The front of the eye is covered by a clear tissue called the cornea. The shape of the cornea helps determine how light is focused on the retina. Using the excimer laser, the ophthalmologist removes microscopic layers of corneal tissue from the surface of the cornea to change its shape and improve the focus of light images. This can eliminate or reduce a person's reliance on corrective lenses to view distant images. The process is formally called photorefractive keratectomy, or PRK.
4. What is involved in a laser refractive surgery operation?
The ophthalmologist determines the correction required (which is measured by the same examination used to prescribe spectacles or contact lenses) and programs the correction into the laser's computer. The ophthalmologist then uses instruments to manually remove the thin layer of cells covering the outer surface of the cornea (the epithelium).
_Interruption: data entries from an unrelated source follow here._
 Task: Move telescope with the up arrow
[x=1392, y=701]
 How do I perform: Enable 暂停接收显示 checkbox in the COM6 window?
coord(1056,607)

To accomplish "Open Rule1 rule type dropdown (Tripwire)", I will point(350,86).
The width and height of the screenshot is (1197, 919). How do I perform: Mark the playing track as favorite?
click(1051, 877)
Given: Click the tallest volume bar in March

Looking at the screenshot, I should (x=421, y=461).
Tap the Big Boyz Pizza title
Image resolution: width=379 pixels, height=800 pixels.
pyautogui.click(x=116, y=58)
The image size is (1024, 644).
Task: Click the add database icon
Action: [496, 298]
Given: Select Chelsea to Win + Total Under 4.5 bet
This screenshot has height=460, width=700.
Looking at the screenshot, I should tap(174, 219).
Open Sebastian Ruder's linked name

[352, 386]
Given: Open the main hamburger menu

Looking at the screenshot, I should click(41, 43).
The laser surgery itself lasts about 30 seconds, during which the ophthalmologist operates the laser and monitors the patient to ensure that the eye is properly aligned. The entire operation, including patient preparation and post-operative dressing, generally lasts no more than 20 minutes. A patient typically has one eye treated in a session, with the second eye treated after the first eye has recovered.
After the operation the ophthalmologist may prescribe topical drugs to promote corneal healing and alleviate pain. Patients generally experience blurred vision and discomfort until the epithelium regrows, usually within 48 to 72 hours after the procedure. Visual acuity may continue to fluctuate, but normally stabilizes within two to six months after the procedure. It is performed on an outpatient basis at the ophthalmologist's office or at a clinic.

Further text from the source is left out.